### TASK GOAL:
Your task is to copy the lines of the data below from the line holding "[dialog] (696, 1288)" through the line holding "Weiterlesen (55, 536)", inclusive, exactly and with nothing added.

### INFORMATION SHOWN:
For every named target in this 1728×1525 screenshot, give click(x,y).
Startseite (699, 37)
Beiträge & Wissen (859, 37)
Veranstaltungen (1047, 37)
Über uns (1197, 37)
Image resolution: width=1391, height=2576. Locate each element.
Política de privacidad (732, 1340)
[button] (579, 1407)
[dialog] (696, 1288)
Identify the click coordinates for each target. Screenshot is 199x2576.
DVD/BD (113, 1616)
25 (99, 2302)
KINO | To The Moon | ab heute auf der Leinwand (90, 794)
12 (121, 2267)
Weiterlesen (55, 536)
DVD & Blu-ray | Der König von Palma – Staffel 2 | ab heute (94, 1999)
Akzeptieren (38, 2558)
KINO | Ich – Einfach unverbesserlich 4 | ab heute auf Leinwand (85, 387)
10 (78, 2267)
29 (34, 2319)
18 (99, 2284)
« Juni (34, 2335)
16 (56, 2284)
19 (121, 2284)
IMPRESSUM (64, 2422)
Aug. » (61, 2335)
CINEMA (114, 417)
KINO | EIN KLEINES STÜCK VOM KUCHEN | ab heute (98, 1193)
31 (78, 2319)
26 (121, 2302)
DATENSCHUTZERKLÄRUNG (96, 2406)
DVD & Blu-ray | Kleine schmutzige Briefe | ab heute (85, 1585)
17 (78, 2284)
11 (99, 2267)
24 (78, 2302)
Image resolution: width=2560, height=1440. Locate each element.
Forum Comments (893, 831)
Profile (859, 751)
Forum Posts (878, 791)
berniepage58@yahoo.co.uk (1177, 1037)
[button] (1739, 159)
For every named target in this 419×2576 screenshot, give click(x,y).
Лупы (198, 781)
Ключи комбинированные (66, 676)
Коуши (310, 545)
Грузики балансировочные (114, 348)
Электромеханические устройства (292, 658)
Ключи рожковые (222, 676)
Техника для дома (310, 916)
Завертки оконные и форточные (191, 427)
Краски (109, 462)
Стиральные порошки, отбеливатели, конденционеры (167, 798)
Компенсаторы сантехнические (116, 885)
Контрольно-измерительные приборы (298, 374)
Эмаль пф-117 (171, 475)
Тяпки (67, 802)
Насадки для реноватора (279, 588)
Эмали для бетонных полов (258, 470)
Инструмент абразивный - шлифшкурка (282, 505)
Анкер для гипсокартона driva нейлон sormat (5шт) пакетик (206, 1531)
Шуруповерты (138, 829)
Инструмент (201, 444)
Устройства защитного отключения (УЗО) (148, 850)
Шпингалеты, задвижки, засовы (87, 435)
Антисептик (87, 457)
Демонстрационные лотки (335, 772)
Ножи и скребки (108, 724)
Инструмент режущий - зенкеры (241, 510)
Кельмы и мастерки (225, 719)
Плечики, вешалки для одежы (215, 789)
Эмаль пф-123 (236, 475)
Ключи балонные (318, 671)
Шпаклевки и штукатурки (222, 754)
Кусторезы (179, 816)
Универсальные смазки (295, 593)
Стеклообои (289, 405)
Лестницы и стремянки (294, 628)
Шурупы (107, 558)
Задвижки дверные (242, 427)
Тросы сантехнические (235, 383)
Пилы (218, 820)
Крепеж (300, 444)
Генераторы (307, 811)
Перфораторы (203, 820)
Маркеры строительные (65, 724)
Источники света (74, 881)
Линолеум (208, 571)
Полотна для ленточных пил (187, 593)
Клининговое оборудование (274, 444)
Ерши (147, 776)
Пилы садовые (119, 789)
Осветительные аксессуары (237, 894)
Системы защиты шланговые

### ANSWER BOX:
[dialog] (696, 1288)
Identify the click coordinates for each target. Screenshot is 199x2576.
DVD/BD (113, 1616)
25 (99, 2302)
KINO | To The Moon | ab heute auf der Leinwand (90, 794)
12 (121, 2267)
Weiterlesen (55, 536)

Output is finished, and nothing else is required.